» **What the task asks**
Reproduce the lines of the records verbatim, beginning with the line that contains "Open the Grand" and ending with the line that contains "will tap(192, 334).", both included.

» **Input**

____

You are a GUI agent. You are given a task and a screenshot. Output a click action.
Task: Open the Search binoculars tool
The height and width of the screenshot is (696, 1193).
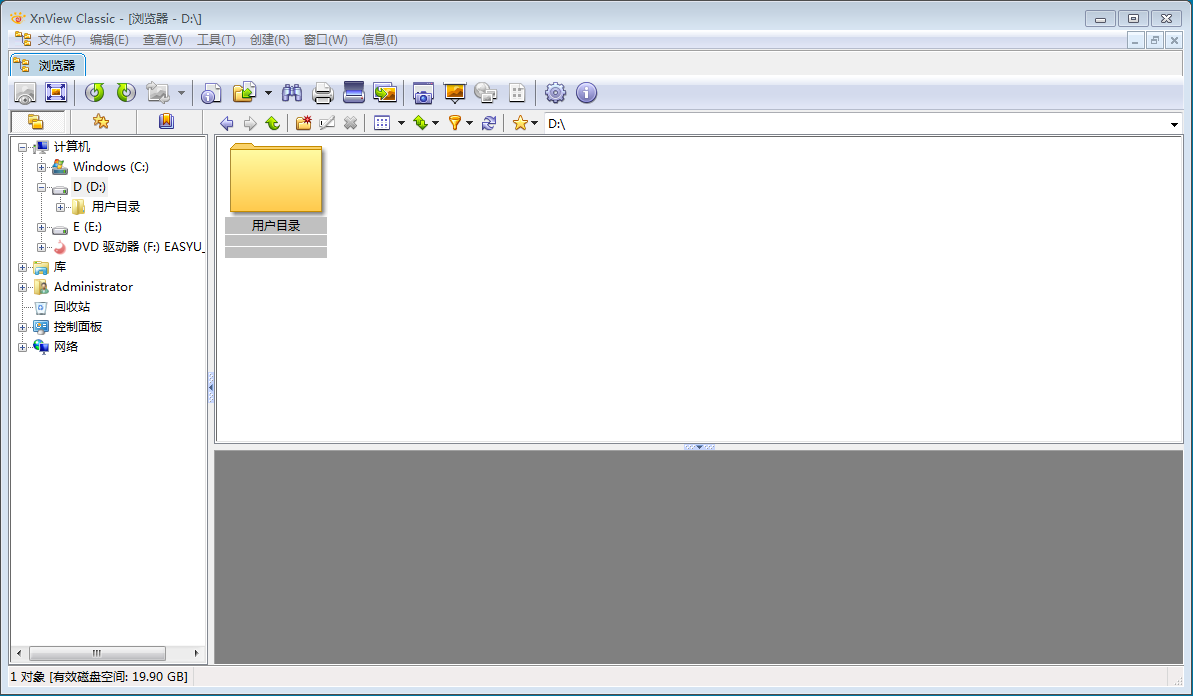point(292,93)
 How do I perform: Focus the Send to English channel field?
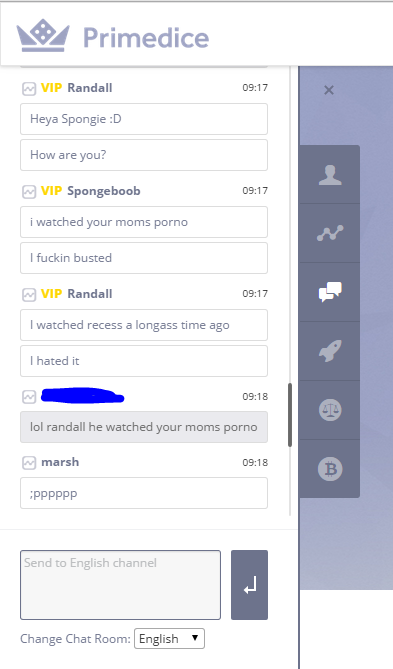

____

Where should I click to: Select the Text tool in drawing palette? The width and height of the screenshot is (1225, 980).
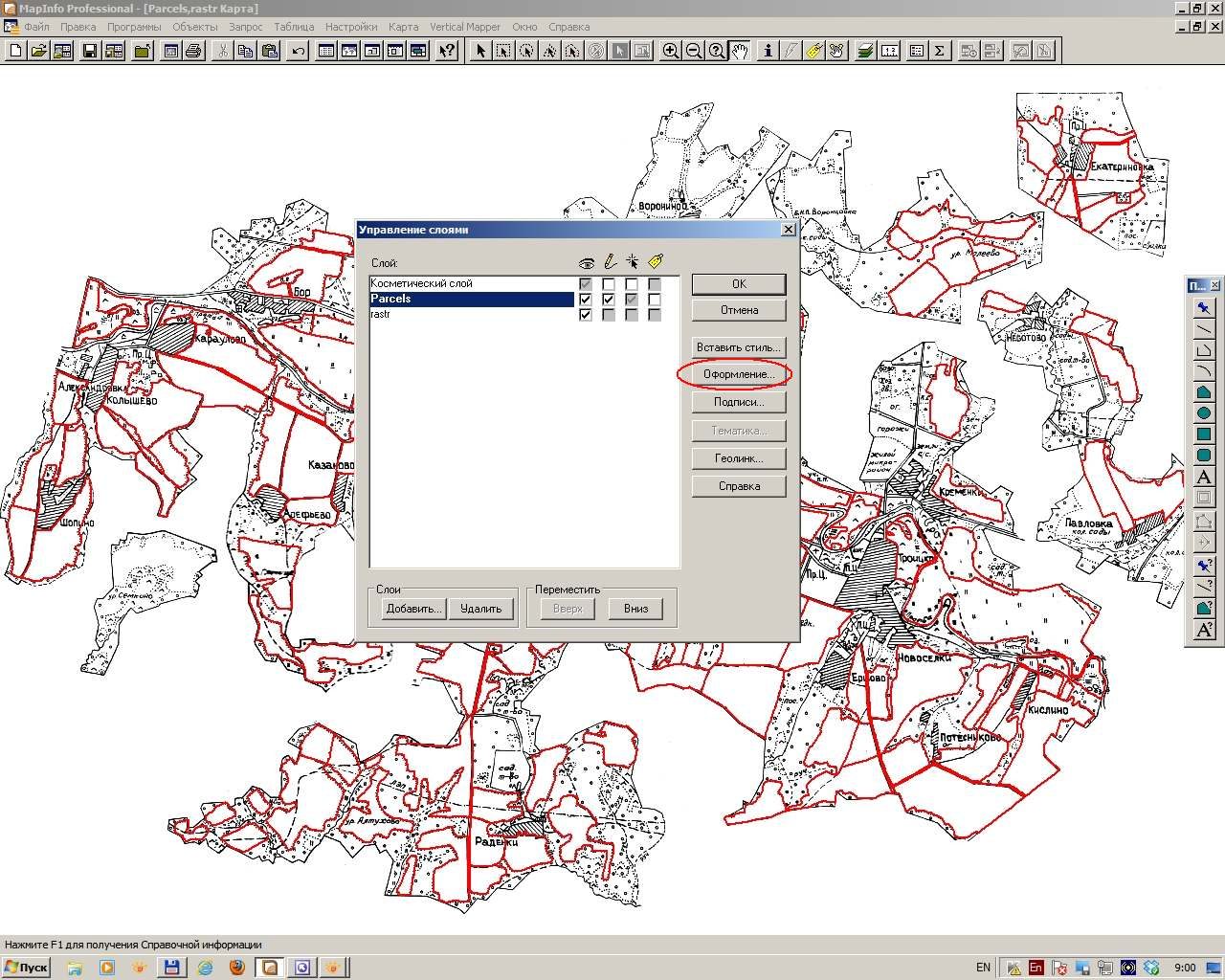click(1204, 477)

____

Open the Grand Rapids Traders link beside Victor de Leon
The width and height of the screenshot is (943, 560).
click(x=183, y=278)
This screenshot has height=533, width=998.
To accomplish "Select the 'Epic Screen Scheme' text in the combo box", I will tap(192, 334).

____

» **Full response**
Open the Grand Rapids Traders link beside Victor de Leon
The width and height of the screenshot is (943, 560).
click(x=183, y=278)
This screenshot has height=533, width=998.
To accomplish "Select the 'Epic Screen Scheme' text in the combo box", I will tap(192, 334).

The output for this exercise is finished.